Photography as a personal project
I have always liked personal projects. A personal project is something you do in your spare time, something to which you dedicate with all your passion and interest and that you do with no obligation, setting your own goals. I am a computer scientist working in the Spanish public administration, and I have always had plenty of spare time that I have dedicated to various interests.
One of them is programming, thanks to which I have developed several shareware projects: software that I have built for myself and then sold from my own website. I also like reading, listening to music and walking, although these are mere hobbies with no goal other than the enjoyment of each of these activities. Since a couple of years ago, photography has become not just a hobby but my newest personal project.
I have been interested in photography for many years. In the beginning, I used to simply take pictures while travelling and at some family events. I was the camera guy there. But when my daughter Fatima started doing Classical Ballet, I wanted to take pictures of her performances at the small theaters where she performed. That was hell: theaters are dark places, and amateur performances don’t usually have very good light.
At the time, I had a Micro Four-Thirds camera, which I later changed to a Nikon APS-C, but I still couldn’t get the pictures I wanted. About 3 years ago, my friend Alejandro Furti started talking to me about a not so popular camera brand: Fujifilm. I started doing my online research, and in June 2019, I sold all my Nikon gear, including my lenses, and bought a Fujifilm X-T30 with the Fujinon XF18-55mm f2.8-4.
Soon after I switched camera, my photos clearly leveled up. The electronic viewfinder allowed me to make better exposures and spend less time editing. Its size and light weight allowed me to carry the camera anywhere. My love for photography returned.
I love taking pictures in the street, trying to capture the atmosphere of whatever city I’m at. Street photography allows me to do two of my favorite activities: walk randomly around a city and take pictures on the way. When I travel I usually carry the camera on my chest, and I observe the city and take pictures of everything that catches my attention.
I also carry the camera when I do other activities, such as participating in the Moors and Christians festivities in Novelda, the town where I live. Taking pictures while marching at the parades is great fun and gives you an unusual perspective for this kind of photos.
In Autumn 2019, shortly after buying my X-T30, I bought a book that strongly influenced the way I take photographs. The book is ‘Microgeographies of Madrid’ by Belén Bermejo, an editor of fiction and poetry books who was also a photography enthusiast and sadly passed away in June 2020.
The book begins by explaining that microgeographies are everyone’s particular maps, the ‘non-places’, or the places without enough entity to be considered as such. Anonymous or in-transit places. In the book, Belén shows photographs of her microgeographies together with texts written in a beautifully poetic style.
The book made me reflect on the possibility of taking photos of the everyday: those places that you pass by so many times daily without even noticing but often are of great beauty.

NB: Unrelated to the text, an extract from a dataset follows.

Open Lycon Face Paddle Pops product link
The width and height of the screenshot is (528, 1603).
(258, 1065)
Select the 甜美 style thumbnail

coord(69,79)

I decided to talk to my colleagues of the Photographic Association of Novelda about the book and we agreed to start a collective project on the microgeographies of Novelda, which is currently open to contributions.

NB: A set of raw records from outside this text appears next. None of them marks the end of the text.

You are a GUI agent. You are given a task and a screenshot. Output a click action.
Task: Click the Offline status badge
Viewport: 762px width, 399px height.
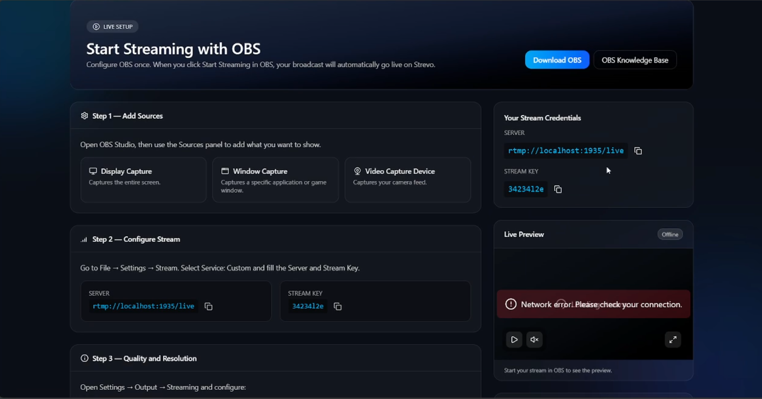coord(670,234)
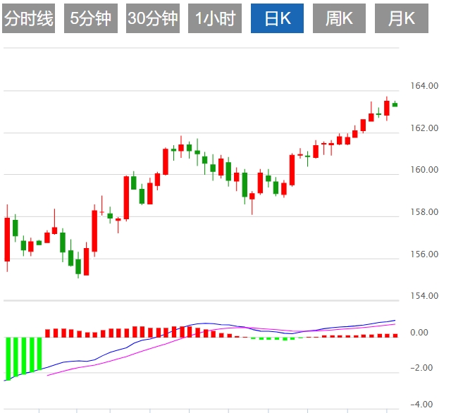This screenshot has height=413, width=451.
Task: Click the 162.00 price axis label
Action: pos(422,128)
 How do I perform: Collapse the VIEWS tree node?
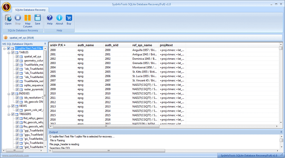click(9, 106)
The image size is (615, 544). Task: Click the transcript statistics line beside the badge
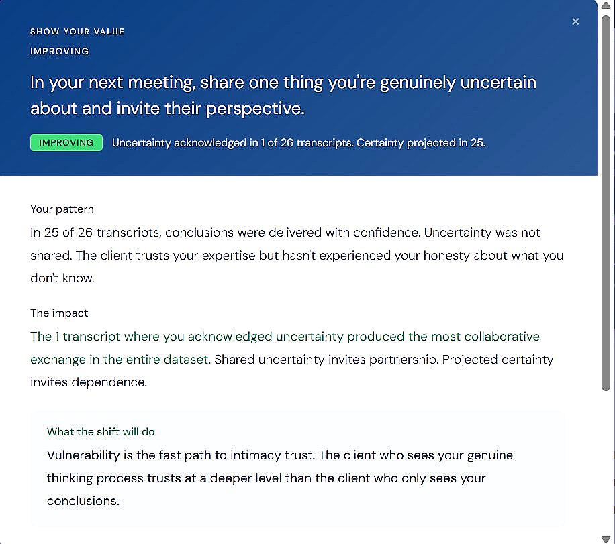coord(298,143)
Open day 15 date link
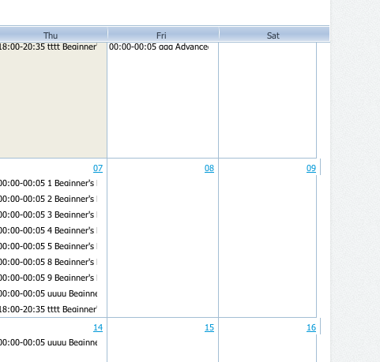 (209, 327)
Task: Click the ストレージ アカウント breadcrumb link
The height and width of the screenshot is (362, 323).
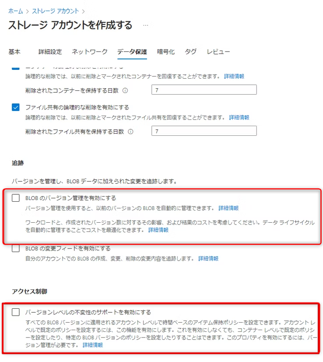Action: coord(56,11)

The project Microgeographies of Novelda has made me revisit my town with a more relaxed perspective, finding ‘not-places’ that are as beautiful as unexpected, observing how the city changes from the morning to the afternoon, from one season to another, from sunny to cloudy days. A return to photographing the everyday, to enjoying photography on a daily basis without having to wait for big trips or extraordinary events.
As a personal challenge, I decided to put two restrictions on myself when I started the microgeography project: I would only use prime lenses, and I would use ClassicChrome film simulation as a starting point when processing. I bought a Fujinon XF27 F2.8 due to its small size and low price, and I started going out on Sunday afternoons to take pictures.
The Fujinon XF27mm is a fantastic lens, small and very sharp, however, I decided to sell it and buy a Fujinon XF23mm F2 WR. The reason for this change was that with the 27mm I felt like I was missing a little bit of width; those extra 4mm, in terms of full-frame equivalency, were important for the type of photos I wanted to take, and the XF23 was the right lens for it.
The Fujinon XF23 has since become my favorite lens, its optical quality and focus speed are incredible, and I feel very comfortable using it. The only downside I find is that it is significantly bigger than the XF27. If I could design the perfect lens for myself, that would definitely be an XF23 F2 but in pancake size, similar to the XF27.
Currently, my photography equipment consists of a Fuji X-T30, a Fuji X-E2, an XF18-55mm F2.8-4 lens, an XF23 F2 WR lens and a Samyang 12mm f2 lens. I use Peak Design straps, and I really like square hoods. I think this equipment is enough to accomplish my photography personal projects comfortably.
“My name is José Luis. I am Esther’s husband and father of Fátima and Marcos. I work as a computer specialist and, when not with my family. I spend time reading, walking, programming and taking photos. I have spent plenty of time with other cameras, but fortunately, I am a Fuji fanboy since 2019.”